REQUIRED WORK ::
Output the lines below exactly, please, from the first line until the line with "Task: Click the 热词统计 sidebar icon", counting both.

.....

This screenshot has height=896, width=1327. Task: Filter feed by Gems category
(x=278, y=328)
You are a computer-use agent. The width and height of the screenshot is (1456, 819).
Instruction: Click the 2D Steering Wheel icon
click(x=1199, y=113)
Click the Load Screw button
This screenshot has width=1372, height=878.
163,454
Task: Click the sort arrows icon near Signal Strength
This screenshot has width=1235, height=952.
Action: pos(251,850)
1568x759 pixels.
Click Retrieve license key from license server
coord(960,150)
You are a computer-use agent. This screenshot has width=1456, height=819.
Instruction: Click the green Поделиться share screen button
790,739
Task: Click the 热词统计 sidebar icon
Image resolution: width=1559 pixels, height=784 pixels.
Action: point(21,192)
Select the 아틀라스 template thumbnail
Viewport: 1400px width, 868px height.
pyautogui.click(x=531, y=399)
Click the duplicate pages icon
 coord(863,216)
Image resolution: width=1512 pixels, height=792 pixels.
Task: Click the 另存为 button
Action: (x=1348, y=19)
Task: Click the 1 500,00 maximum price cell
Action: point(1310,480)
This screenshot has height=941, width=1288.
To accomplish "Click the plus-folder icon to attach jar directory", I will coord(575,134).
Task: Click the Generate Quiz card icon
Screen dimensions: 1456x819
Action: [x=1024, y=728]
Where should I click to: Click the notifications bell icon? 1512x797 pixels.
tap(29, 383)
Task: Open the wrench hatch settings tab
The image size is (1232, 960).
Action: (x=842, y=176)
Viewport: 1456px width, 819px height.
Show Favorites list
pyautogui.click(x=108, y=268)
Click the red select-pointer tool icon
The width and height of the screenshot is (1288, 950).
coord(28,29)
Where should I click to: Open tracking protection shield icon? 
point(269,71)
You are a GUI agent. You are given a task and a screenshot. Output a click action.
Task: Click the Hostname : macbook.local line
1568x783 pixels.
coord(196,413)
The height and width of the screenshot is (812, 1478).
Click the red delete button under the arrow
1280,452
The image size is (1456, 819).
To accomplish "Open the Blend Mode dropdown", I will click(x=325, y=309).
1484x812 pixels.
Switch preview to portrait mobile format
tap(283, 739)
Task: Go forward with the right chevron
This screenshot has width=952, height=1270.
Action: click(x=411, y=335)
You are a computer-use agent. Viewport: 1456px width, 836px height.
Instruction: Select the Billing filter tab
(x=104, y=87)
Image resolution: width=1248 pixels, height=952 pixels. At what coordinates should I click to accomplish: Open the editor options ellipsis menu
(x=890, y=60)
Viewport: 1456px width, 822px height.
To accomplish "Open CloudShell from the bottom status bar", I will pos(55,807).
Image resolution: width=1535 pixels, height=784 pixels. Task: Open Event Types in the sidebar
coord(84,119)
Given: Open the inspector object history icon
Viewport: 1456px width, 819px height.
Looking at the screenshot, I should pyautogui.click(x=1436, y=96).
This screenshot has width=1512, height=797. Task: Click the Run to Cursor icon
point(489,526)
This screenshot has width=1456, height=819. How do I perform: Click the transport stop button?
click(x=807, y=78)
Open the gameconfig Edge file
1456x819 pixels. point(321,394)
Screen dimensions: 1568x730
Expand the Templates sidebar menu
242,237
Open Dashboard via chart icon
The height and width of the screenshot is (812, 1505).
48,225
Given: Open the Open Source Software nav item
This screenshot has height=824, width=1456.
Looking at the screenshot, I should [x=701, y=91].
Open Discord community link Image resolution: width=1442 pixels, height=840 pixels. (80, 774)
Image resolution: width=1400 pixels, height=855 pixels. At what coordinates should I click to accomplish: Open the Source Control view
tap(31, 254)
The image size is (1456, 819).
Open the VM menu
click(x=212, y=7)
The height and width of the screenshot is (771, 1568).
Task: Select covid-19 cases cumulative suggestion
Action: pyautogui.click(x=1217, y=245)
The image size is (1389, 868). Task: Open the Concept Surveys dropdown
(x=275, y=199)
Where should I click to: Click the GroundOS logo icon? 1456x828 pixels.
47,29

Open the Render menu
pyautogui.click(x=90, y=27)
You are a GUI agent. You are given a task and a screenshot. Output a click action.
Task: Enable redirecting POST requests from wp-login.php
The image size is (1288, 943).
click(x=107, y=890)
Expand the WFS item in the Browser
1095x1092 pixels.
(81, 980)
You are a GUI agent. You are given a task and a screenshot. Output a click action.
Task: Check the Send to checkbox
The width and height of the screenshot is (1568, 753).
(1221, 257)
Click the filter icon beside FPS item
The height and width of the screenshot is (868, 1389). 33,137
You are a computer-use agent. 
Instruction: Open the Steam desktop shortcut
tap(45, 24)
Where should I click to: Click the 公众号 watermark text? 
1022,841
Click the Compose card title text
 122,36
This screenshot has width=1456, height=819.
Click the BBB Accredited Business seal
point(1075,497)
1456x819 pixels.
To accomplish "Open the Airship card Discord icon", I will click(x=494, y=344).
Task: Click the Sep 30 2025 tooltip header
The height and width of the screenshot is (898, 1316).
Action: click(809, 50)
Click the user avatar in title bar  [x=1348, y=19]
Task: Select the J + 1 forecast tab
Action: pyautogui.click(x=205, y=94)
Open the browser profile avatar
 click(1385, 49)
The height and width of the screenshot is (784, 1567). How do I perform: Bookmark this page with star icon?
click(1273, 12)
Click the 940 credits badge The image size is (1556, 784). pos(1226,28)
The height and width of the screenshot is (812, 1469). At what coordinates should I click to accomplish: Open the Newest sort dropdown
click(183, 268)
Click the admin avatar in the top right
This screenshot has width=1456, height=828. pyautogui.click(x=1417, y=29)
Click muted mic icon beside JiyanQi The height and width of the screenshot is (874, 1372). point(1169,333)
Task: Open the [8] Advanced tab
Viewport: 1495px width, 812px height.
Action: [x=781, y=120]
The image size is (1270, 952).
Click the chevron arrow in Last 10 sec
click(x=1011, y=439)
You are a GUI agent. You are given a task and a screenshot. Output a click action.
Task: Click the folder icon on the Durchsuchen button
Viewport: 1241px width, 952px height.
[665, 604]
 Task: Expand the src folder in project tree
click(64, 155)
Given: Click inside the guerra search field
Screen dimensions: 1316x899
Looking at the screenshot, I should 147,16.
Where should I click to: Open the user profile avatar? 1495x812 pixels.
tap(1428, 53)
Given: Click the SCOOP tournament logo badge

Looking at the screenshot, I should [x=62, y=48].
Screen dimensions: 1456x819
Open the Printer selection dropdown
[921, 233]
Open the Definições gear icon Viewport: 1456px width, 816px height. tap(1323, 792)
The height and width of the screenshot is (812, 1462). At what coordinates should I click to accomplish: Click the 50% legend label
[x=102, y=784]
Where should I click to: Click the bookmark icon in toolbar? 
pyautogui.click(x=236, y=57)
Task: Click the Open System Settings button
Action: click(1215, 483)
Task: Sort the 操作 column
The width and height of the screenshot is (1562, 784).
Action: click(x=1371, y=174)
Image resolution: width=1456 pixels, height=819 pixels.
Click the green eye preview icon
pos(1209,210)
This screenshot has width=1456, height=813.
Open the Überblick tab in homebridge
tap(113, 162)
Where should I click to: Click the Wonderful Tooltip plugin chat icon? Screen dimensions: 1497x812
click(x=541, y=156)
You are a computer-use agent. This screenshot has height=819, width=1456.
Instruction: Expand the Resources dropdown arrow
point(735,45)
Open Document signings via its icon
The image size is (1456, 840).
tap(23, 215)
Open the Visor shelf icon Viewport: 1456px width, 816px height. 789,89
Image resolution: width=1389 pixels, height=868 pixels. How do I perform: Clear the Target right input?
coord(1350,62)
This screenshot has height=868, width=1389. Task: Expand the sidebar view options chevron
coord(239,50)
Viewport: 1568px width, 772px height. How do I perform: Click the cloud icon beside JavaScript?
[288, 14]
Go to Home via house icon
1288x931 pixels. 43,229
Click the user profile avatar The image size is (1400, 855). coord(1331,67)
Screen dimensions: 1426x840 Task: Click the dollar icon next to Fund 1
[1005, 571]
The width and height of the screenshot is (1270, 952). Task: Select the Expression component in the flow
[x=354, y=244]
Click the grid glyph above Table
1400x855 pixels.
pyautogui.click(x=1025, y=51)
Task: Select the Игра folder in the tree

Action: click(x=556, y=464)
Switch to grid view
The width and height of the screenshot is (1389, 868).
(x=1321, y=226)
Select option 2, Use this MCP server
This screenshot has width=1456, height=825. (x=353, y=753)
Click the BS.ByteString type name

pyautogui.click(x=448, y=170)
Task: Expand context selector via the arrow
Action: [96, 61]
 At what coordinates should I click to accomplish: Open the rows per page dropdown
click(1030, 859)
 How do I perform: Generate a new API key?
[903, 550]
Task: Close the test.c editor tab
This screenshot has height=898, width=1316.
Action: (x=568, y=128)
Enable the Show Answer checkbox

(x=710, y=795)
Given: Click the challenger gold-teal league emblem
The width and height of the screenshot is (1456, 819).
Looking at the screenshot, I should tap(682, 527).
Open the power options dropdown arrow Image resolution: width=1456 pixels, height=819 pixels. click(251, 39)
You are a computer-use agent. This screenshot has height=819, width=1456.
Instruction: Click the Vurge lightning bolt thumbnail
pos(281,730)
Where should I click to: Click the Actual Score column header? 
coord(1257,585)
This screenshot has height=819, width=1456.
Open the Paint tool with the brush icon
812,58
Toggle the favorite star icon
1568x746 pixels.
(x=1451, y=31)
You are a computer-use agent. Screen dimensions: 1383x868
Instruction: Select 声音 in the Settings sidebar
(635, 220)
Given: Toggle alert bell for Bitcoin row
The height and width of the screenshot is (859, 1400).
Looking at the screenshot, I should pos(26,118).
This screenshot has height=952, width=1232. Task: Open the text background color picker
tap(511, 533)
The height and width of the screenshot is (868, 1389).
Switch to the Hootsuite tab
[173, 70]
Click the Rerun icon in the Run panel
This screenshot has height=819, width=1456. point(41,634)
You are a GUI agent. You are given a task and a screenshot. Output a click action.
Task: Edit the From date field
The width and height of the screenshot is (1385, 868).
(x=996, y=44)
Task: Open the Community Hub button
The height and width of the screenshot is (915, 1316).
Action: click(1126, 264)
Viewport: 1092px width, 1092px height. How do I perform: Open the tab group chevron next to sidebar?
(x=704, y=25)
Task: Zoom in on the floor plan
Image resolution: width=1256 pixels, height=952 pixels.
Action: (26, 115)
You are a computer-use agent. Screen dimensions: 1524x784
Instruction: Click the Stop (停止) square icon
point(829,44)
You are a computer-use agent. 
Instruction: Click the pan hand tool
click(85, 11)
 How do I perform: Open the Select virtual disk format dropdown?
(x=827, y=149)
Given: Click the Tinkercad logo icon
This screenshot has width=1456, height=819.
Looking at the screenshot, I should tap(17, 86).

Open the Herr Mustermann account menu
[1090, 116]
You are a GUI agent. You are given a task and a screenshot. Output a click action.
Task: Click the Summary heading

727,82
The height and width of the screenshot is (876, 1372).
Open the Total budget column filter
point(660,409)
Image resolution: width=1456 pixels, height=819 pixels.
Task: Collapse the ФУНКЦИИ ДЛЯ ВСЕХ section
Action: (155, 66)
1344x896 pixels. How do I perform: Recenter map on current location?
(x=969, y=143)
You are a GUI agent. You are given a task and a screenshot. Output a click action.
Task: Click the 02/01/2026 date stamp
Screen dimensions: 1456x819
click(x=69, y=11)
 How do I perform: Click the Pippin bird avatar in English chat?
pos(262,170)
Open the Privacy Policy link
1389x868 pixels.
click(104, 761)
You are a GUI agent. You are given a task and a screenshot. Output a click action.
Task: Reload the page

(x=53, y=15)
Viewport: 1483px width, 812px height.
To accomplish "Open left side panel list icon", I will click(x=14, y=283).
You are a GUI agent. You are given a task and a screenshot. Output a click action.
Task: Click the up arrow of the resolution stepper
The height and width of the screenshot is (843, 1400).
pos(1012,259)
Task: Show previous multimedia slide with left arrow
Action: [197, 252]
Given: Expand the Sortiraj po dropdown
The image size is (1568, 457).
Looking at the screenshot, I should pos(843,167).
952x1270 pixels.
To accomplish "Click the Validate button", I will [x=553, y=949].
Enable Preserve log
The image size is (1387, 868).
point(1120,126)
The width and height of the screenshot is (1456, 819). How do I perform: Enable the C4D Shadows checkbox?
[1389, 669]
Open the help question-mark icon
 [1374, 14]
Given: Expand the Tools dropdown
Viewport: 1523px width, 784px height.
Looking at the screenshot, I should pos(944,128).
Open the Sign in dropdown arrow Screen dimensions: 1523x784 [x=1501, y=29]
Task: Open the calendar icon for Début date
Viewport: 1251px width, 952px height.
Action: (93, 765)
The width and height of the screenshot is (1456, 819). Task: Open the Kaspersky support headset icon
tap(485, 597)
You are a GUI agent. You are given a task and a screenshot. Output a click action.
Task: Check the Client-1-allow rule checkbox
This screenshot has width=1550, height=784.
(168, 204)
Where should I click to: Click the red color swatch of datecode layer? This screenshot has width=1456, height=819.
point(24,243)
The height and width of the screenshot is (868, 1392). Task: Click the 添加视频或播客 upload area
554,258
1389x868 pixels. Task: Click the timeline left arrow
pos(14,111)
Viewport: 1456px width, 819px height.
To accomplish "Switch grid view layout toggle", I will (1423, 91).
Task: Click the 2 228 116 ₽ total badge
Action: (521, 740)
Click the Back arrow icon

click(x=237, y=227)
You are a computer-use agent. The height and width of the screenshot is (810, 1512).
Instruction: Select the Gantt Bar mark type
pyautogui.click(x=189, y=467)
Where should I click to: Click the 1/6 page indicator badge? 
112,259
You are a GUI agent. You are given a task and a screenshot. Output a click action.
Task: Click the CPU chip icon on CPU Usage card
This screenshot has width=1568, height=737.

.....

ANSWER BOX ::
This screenshot has height=896, width=1327. Task: Filter feed by Gems category
(x=278, y=328)
You are a computer-use agent. The width and height of the screenshot is (1456, 819).
Instruction: Click the 2D Steering Wheel icon
click(x=1199, y=113)
Click the Load Screw button
This screenshot has width=1372, height=878.
163,454
Task: Click the sort arrows icon near Signal Strength
This screenshot has width=1235, height=952.
Action: pos(251,850)
1568x759 pixels.
Click Retrieve license key from license server
coord(960,150)
You are a computer-use agent. This screenshot has width=1456, height=819.
Instruction: Click the green Поделиться share screen button
790,739
Task: Click the 热词统计 sidebar icon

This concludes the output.